Last updated on 20th November 2017
Me and a friend had a lengthy conversation yesterday about the leaps and bounds technology has achieved in even the past few years. For example, technology is shrinking and growing at the same time, we’ve got bigger phones, we started of with large phones, then we wanted small phones and now we’ve come full circle. But it’s not the size of the end product we were discussing, more the size of the inside. Intel have recently developed the smallest all in one PC measuring in at the size of an SD Card
Tiny aint it? That includes a “Intel® Atom™ CPU at 500MHz, dual-band WiFi BTLE (Bluetooth Low Energy) and 4GB of storage
Amazing that something that small can have that sort of power. But while companies are busy trying to get products smaller and smaller and more and more advanced, they’re forgetting the important bit that is in dire need of a remake. Storage and Security. If you can encrypt it you can hack it is the line I will use to describe data. Anything can be encrypted, but then it needs to be decrypted by an algorithm at the other end. If you try hard enough, you will one day crack it. Everything that is encrypted is done by a computer, if you decrypt it you use a computer. It’s like any method, having a secret language, it can be cracked, listen to it enough times and you’ll find similarities, it’s the same with encryption. Everything we do online is saved somewhere. Be it on our devices, on Google Analytics or on a home server. Several companies have proved this year that data simply isn’t safe, hence the title. Apple’s iCloud got hacked, eBay has been hacked, people’s webcams and worryingly some have been around for nearly a decade, SSL and most recently Bash. Everything you post and do online, photo’s, video’s, status’, tweets’, shopping is not safe. Companies will tell you that they use ‘Secure Login’ but really, behind the scenes, it’s not. Banks are a different story, the only banks encryption I’m aware of is RBS’ and they released a statement after SSL was leaked a.k.a. Heartbleed, they use their own encryption type, and, it wouldn’t surprise me if they use end-to-end encryption which means that if the data is accessed the hacker will struggle to decrypt it without the key at the other end and the strength of encryption.

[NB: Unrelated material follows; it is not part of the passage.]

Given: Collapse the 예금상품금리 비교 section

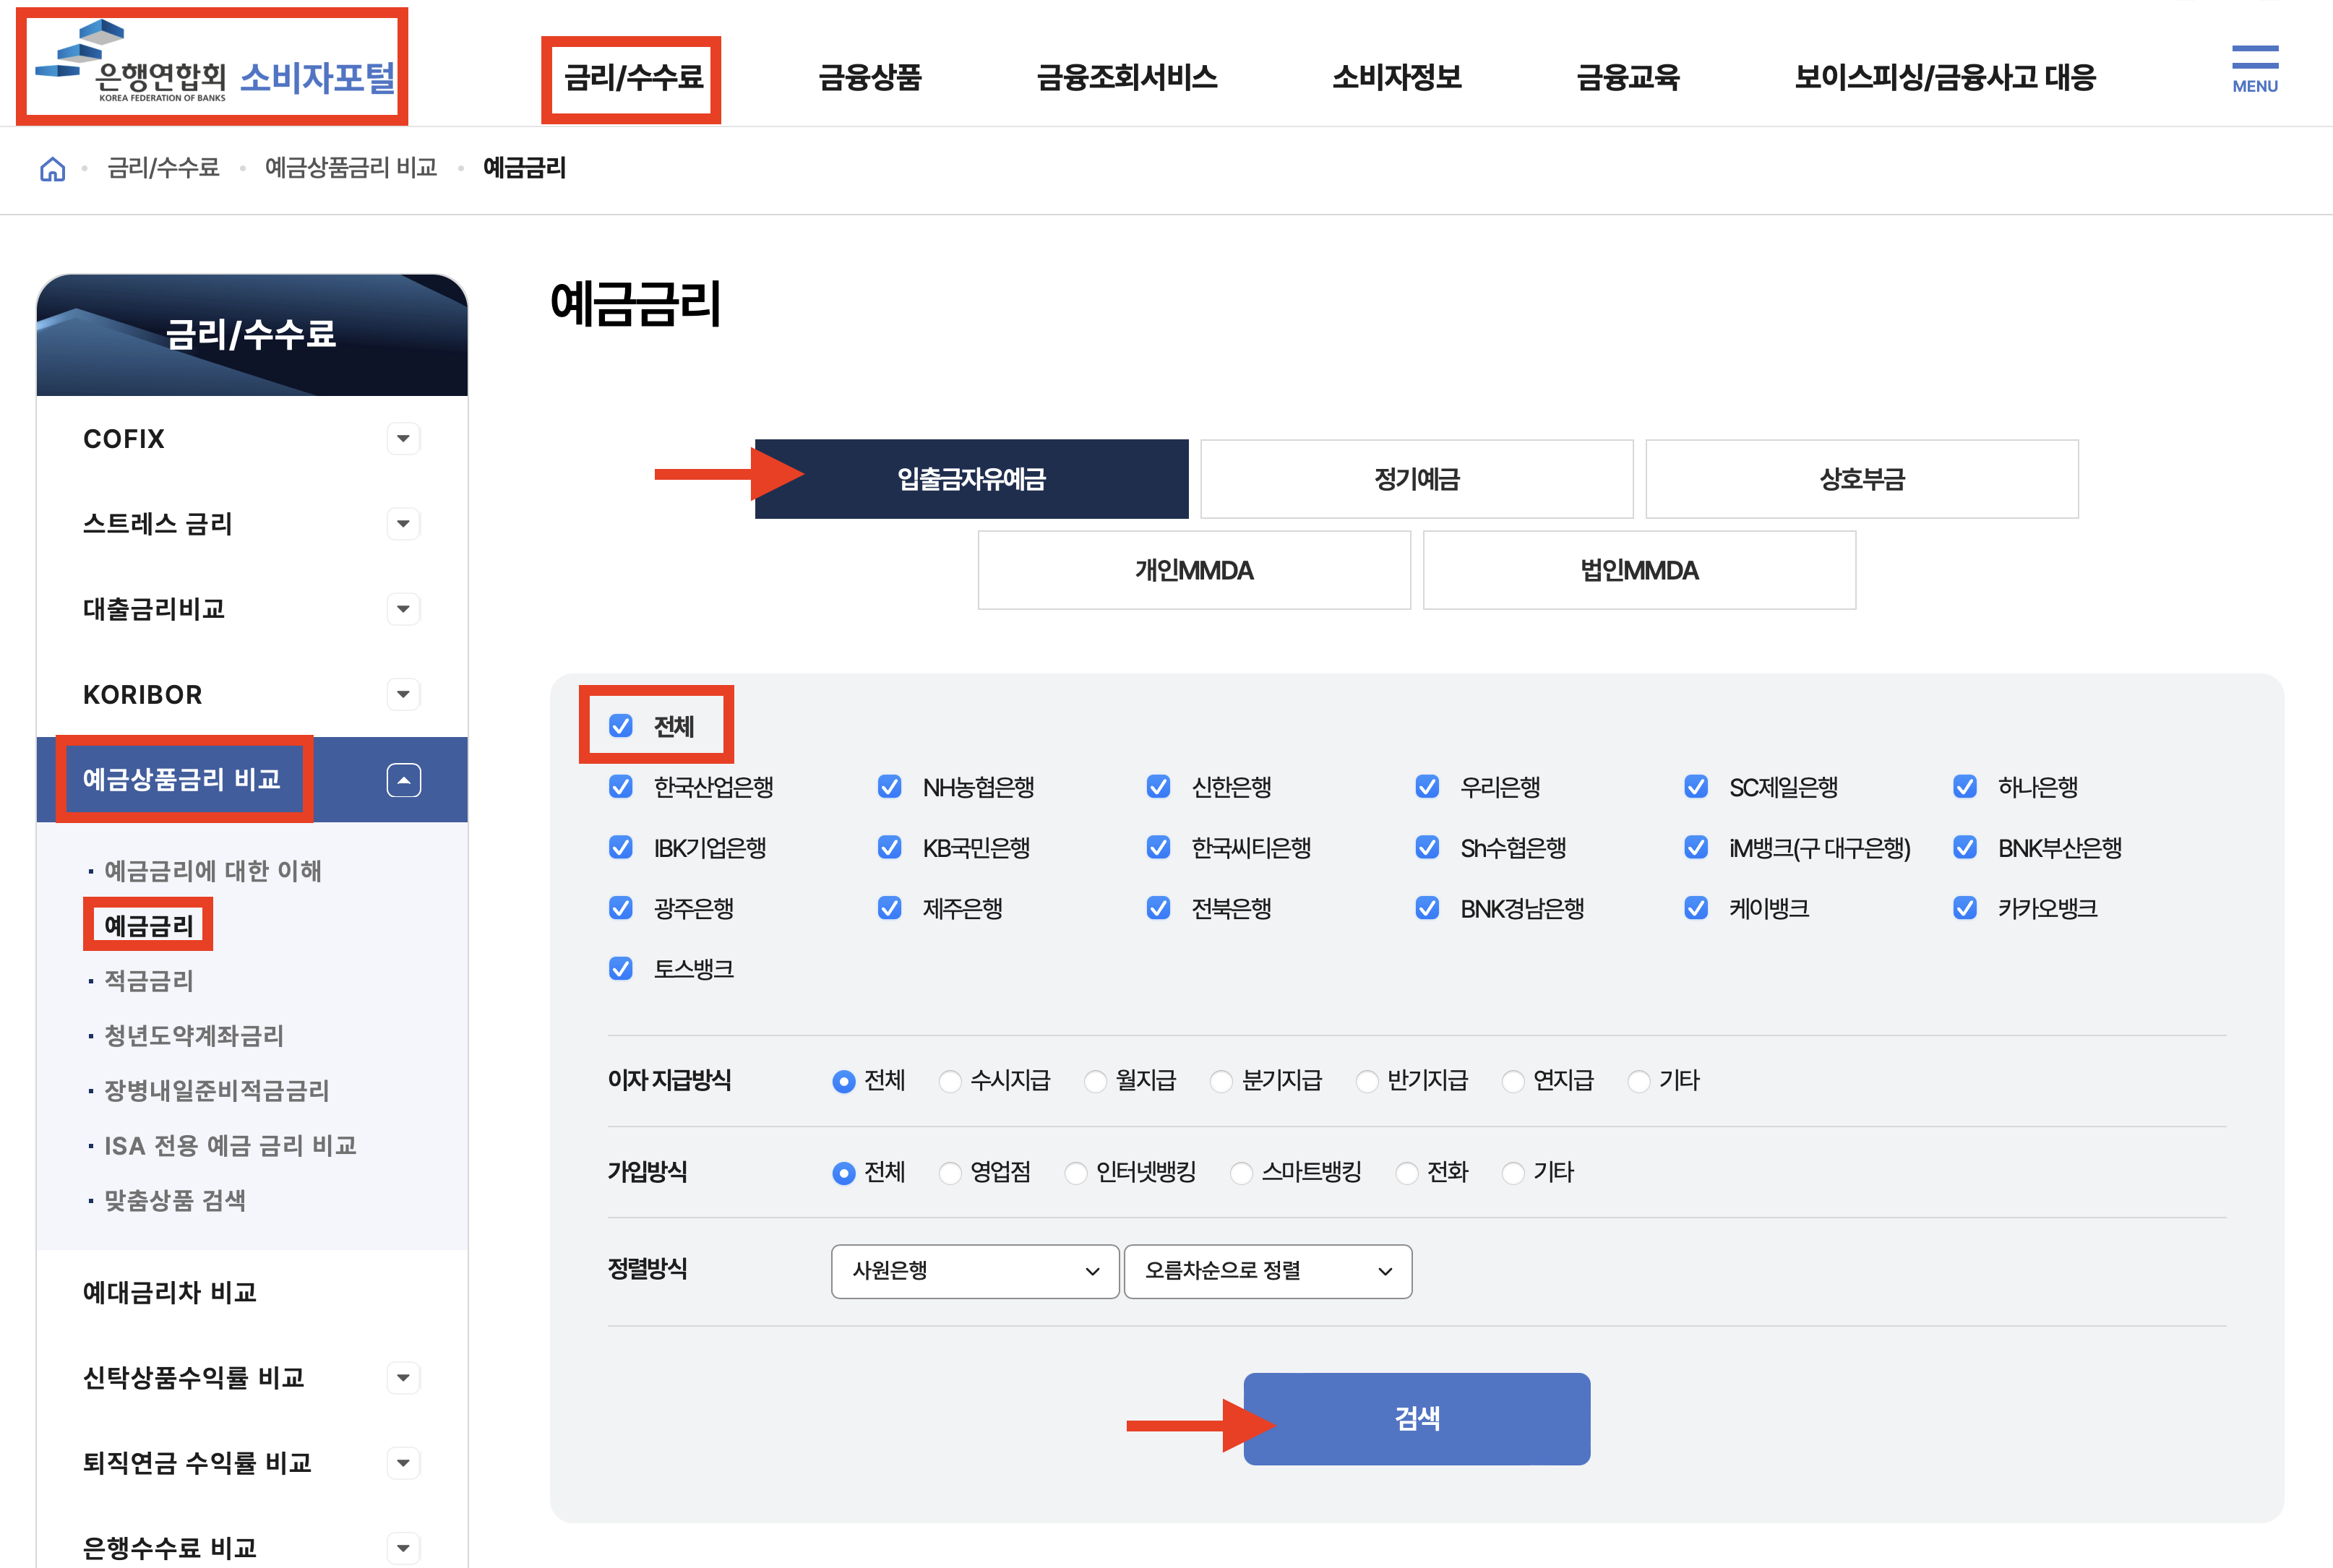Looking at the screenshot, I should [x=403, y=780].
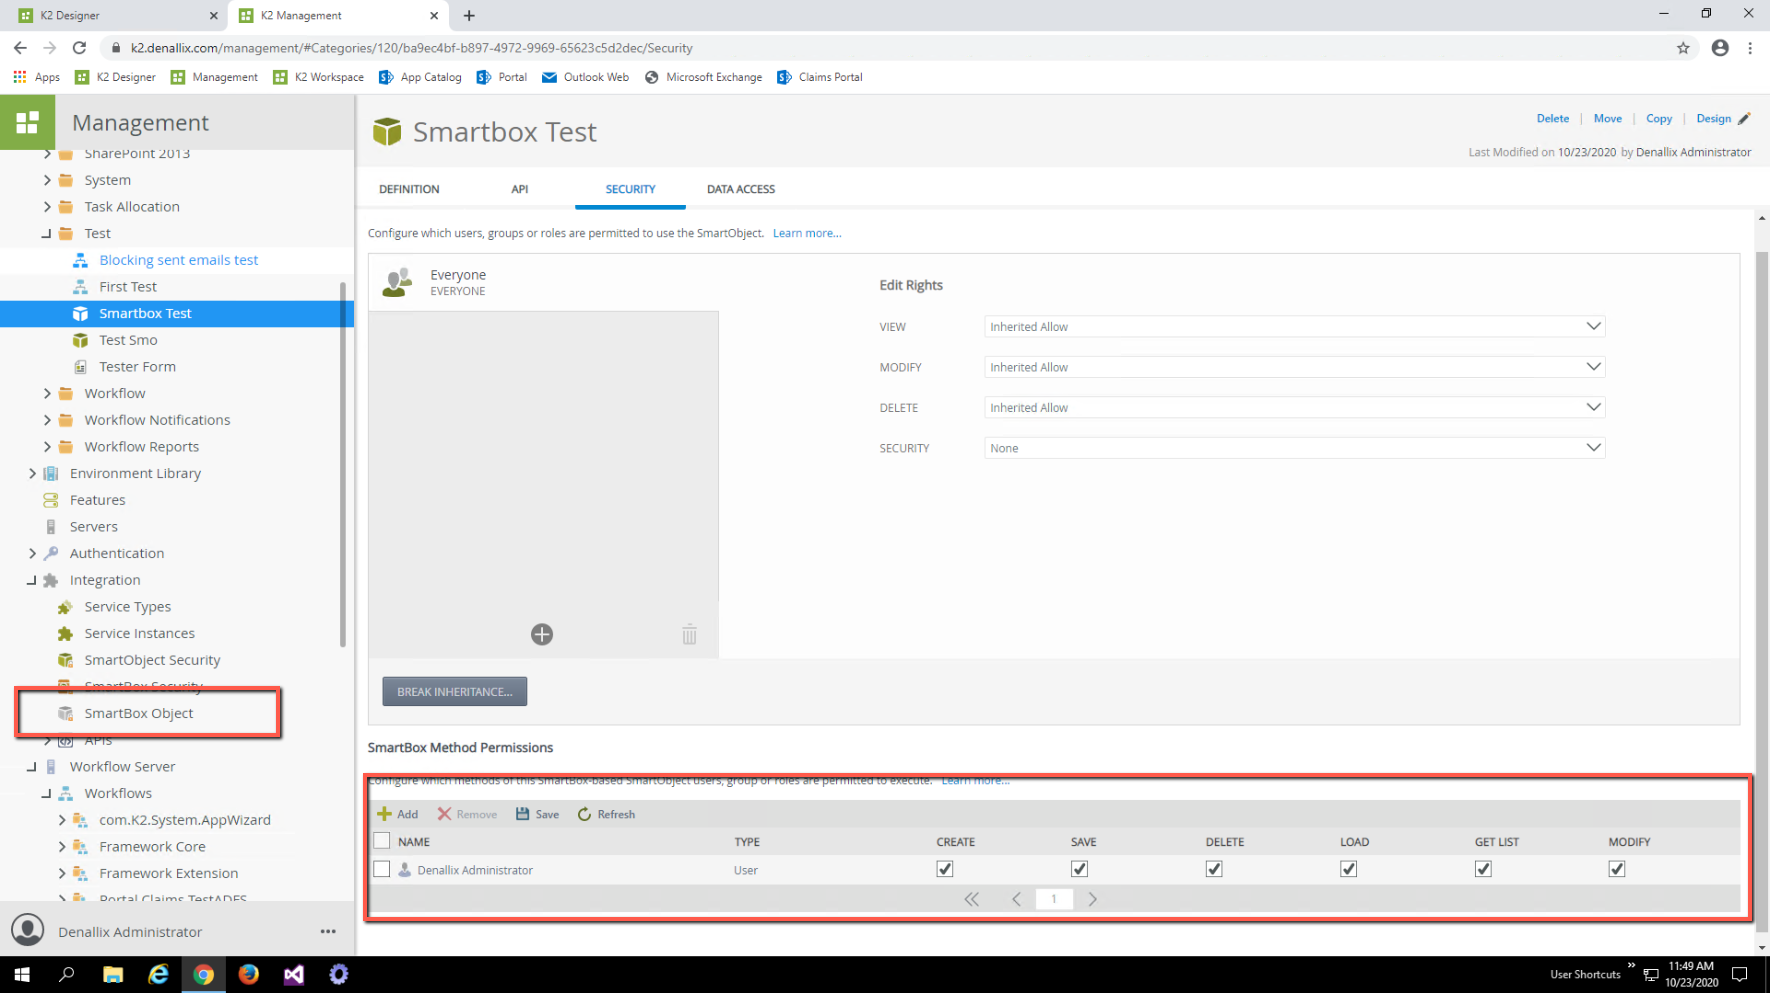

Another issue in technology is the safety of files. I own a ‘Military Grade Shock Resistant’ External Hard Drive and after just 8 months it died. Nearly 1TB of data gone, I hope not. This is a big issue, Hard Drives are not built to last, there is no permanent data storage, they can all be easily broken. Flash, it can be erased or corrupt easily, Hard Drives can break with the plates or heads, Pen Drives are just small flash storage and very susceptible to getting virus’, DVDs and CD’s can become scratched or wiped and the data lost. I personally back up my data multiple times, my phone backs up it’s photo’s to google automatically, my Mac to an external hard drive, my photos also to my server and Flickr and iCloud and I have files in Google Drive, Dropbox, Box and iCloud. Wow.
So how, in a time when we have Computers the size of an SD Card, and possibly the size of a button by 2018 is Intel’s hope, can we not have a ‘safe’ storage medium. Most people, including myself, use cloud storage, the reason it works and is so expensive is due to the large amount of HDD/Raid units the companies have, they can become very costly, a decent Raid unit can set you back a couple of thousand £ so you can see that the costs escalate quickly. When they’re hacked your data may be copied but unlikely deleted due to the numerous number of backups cloud storage companies have, the data centre’s are huge. If you’re interested you can search Google’s Data Centre as they gave the press a tour and it is massive! Loads of cooling pipes and drives flashing all around.
So, if you really cared about your data and information you wouldn’t be on the internet.
EXTRA: It’s amazing how much information I can get about someone who visits this site, I can, for free, through Google Analytics, access what page they are on, for how long, where they are roughly by city, what operating system, where they came from e.g. Facebook, Twitter and if I wanted I could use a paid site and access information such as your device, iPhone 6, Galaxy S5, what network your on O2 etc. It’s actually quite scary. You can get more information about someone by them to visit a website that you can by having them as a customer.